Board member Steve Whitney listens to budget discussion, Tuesday, March 26, 2019. (Ben Hohenstatt | Juneau Empire)

Board member Steve Whitney listens to budget discussion, Tuesday, March 26, 2019. (Ben Hohenstatt | Juneau Empire)

A lot of talk results in little changes and a newly adopted budget

School board hashed out details before giving its new budget its final reading

Found money didn’t make budget discussions any easier for City and Borough of Juneau Board of Education.

Near the beginning of Tuesday night’s special meeting, Superintendent Bridget Weiss said more full-time middle school educators were budgeted for next year than are required based on the board-approved pupil to teacher ratio.

“In a sense, there were two positions in middle school on your sheet that you prioritized that based on the 23.5 PTR shouldn’t be there,” Weiss said.

That translates to about $215,000 that the board could decide to add to the district’s reserve or reallocate. The total expenditures of the budget that ultimately passed were about $71.12 million.

That generated some discussion among board members before the 2020 budget was given its final reading nearly two hours into the meeting.

Board President Brian Holst made a motion to cut the line item from the budget.

Holst said the reasoning behind the motion was that it essentially corrected an administrative mistake.

It passed after a few unsuccessful motions for amendments.

Board Vice President Dan DeBartolo made a motion to reserve the freed funds for ongoing labor negotiations based on comments from Juneau Education Association President Laura Mulgrew.

Mulgrew said during a public comment portion of the meeting the budget as proposed did not acknowledge ongoing negotiations with multiple unions and questioned whether the district was negotiating in good faith.

“I sincerely believe the district is negotiating in good faith,” DeBartolo said. “My intent is to acknowledge the good work that JEA and the other unions do. It’s not falling on deaf ears.”

[The Home Depot announces a hiring push]

Board members Jeff Short and Steve Whitney said they opposed the motion to allocate the funds to that specific purpose because it would lock up money while the district faces financial uncertainty while waiting to see the budget passed by the state.

They and other board members also acknowledged the validity of Mulgrew’s point and said the district is negotiating in good faith.

“I appreciate that they took the comments seriously,” Mulgrew saud during a brief recess in the meeting.

Board member Kevin Allen and DeBartolo were the lone members to vote in favor of setting aside the money for negotiations.

After that motion failed, DeBartolo advocated for preserving spending on middle school educators, but that that did not gain traction.

Ultimately $215,000 was essentially added to the district’s reserve bringing the projected reserve to $728,836, according to the budget.

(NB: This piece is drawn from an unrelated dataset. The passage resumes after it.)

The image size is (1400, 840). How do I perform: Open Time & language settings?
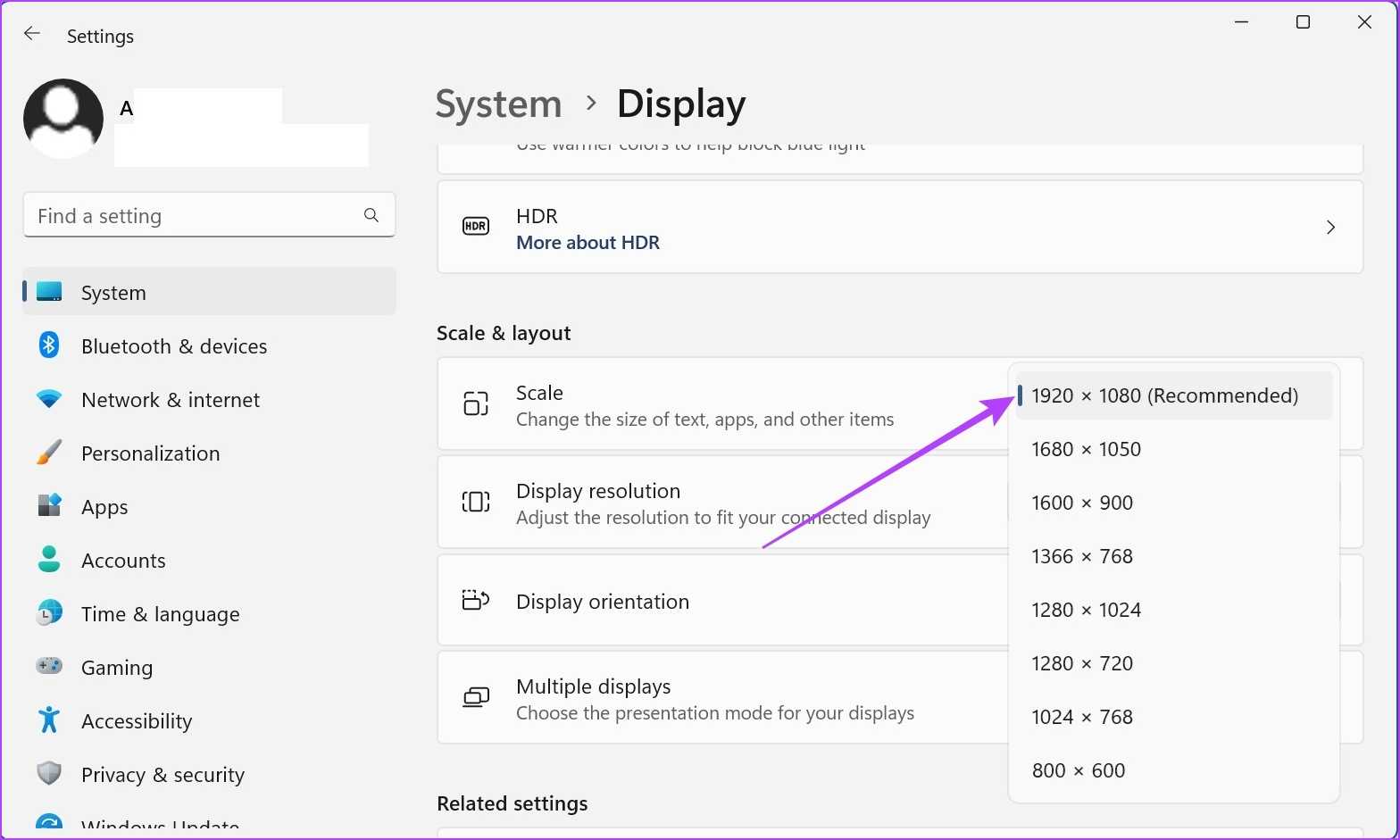point(160,614)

Short also made a motion to cut a budgeted integration specialist in the spirit of adding to the reserve.

“It’s the same sick feeling I had last year looking at declining budgets and having to make decisions that make me uncomfortable,” Short said.

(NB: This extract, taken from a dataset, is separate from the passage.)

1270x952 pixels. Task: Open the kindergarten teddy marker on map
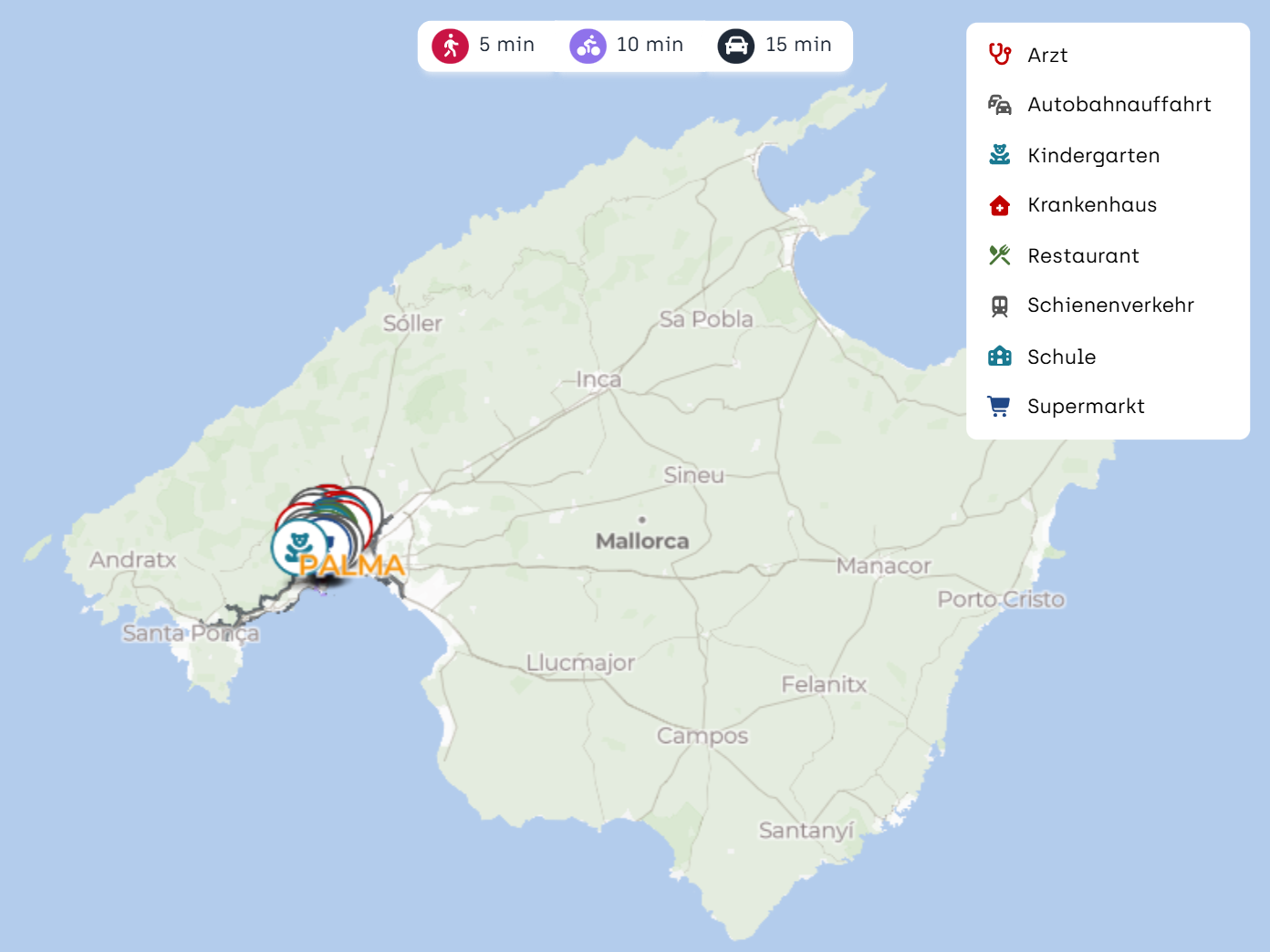(297, 546)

However, the motion did not pass.

[City and cruise line reach a settlement after three years of litigation]

The board also discussed at Weiss’ suggestion the possibility of leaving 1.5 full-time educators without designation instead of reserved for high school core classes until enrollment is in and the district’s needs are clearer.

“I’m very much opposed to that,” Whitney said.

His opposition stemmed from the sentiment that high school core teachers have a heavy workload and more core teachers are needed.

A motion for an amendment to the budget was not made, so there was no subsequent discussion and no vote was taken.

After the lengthy conversation, an amended similar to the one discussed at the previous board meeting was passed unanimously, or so it appeared.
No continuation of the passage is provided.